HELP! - prove that the function x sin 1/x is continuous for every value in the range of (0,1)

Answer 1

using what? it is the composite of two continuous functions (well \(\frac{1}{x}\) is continuous on its domain) so it must be continuous

Answer 2

using epsilon and delta.

Answer 3

I think I have to prove it using for every d\[\delta >\ \left| x2-x1 \right| \] there exists also \[\epsilon > \left| f(x2)-f(x1) \right|\]

Answer 4

Other way around. For every \(\varepsilon >0\) there exists a \(\delta >0\) so that \(|f(x)-f(x_0)|<\varepsilon\) for all \(x\) with \(|x-x_0|<\delta\).

Think about it this way: \(\delta\) is a function of \(\varepsilon\).

Answer 5

You should get someone else to help you, I'm sort of busy right now.

Like this:
@mukushla

Answer 6

Yes, I really need help on this.

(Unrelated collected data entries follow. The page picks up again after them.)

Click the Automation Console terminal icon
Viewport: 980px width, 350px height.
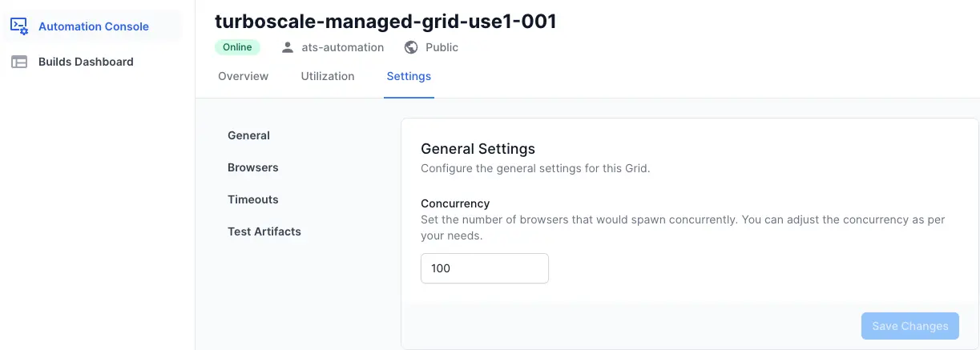19,26
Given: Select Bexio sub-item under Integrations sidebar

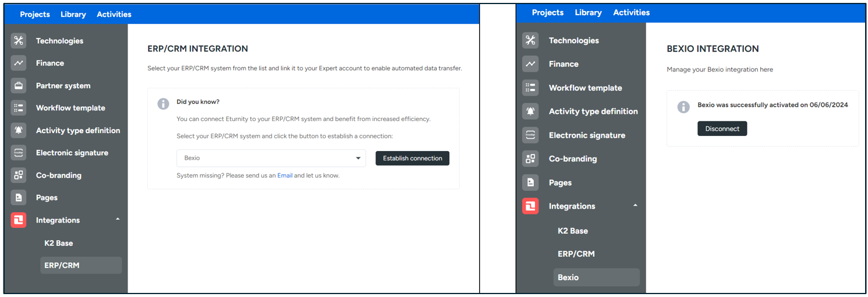Looking at the screenshot, I should tap(568, 277).
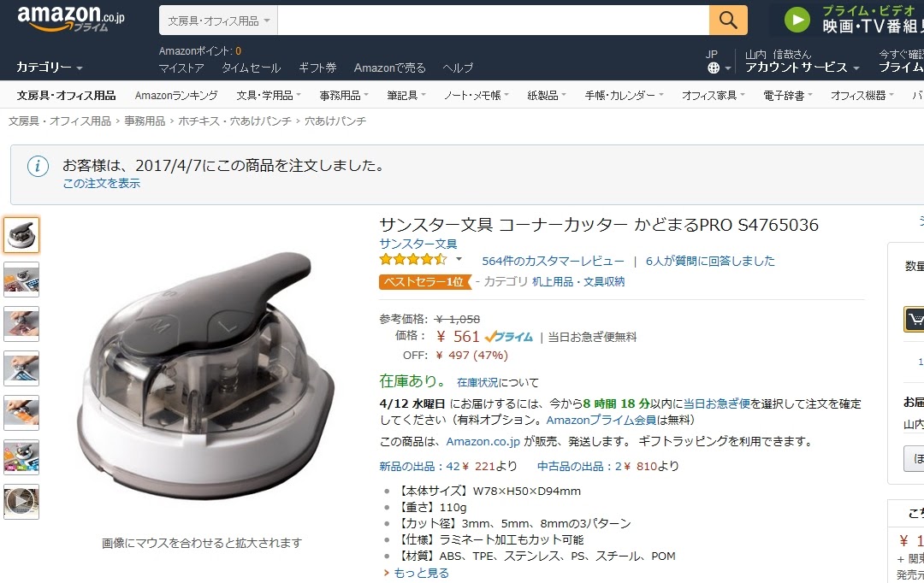Screen dimensions: 924x583
Task: Open the カテゴリー dropdown menu
Action: click(x=49, y=68)
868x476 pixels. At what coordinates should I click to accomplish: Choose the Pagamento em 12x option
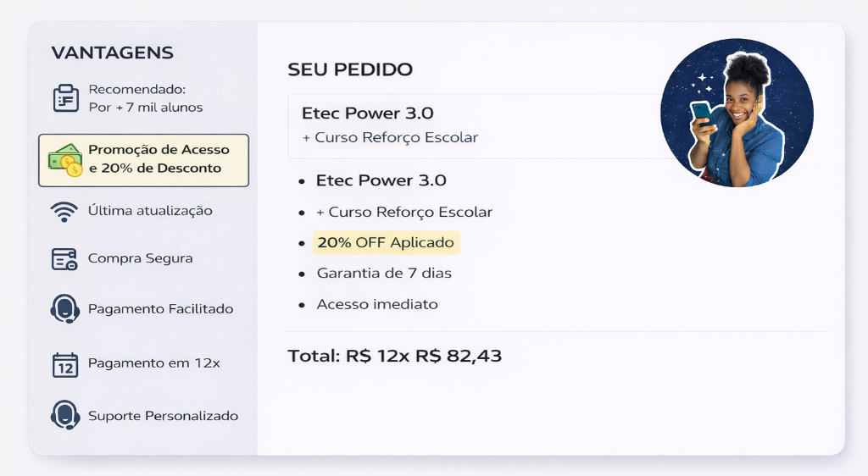153,363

I have ten questions that I need to solve by tomorrow or I will probably not pass on my course :(

Answer 7

ok this is not so bad at all because the largest sine can be is 1

Answer 8

let \(\epsilon>0\) be given and you want a \(\delta\) which you write in terms of \(\epsilon\) so that if \(|x-y|<\delta\) then \(x\sin(\frac{1}{x})-y\sin(\frac{1}{y})|<\epsilon\)

Answer 9

last line is a typo
should be
\[|x\sin(\frac{1}{x})-y\sin(\frac{1}{y})|<\epsilon\]

Answer 10

ok what's next? How do I get from here to the proof?

Answer 11

oh sorry
since the max of sine is 1,
\[|x\sin(x)-y\sin(y)|\leq 2|x-y|\] and so you can pick \(\delta=\frac{\epsilon}{2}\)

Answer 12

how did you get to x sin (x). Do you mean x sin (1/x)?
Also how did you get to 2|x-y|? Where did the 2 come from? I'm just trying to understand it.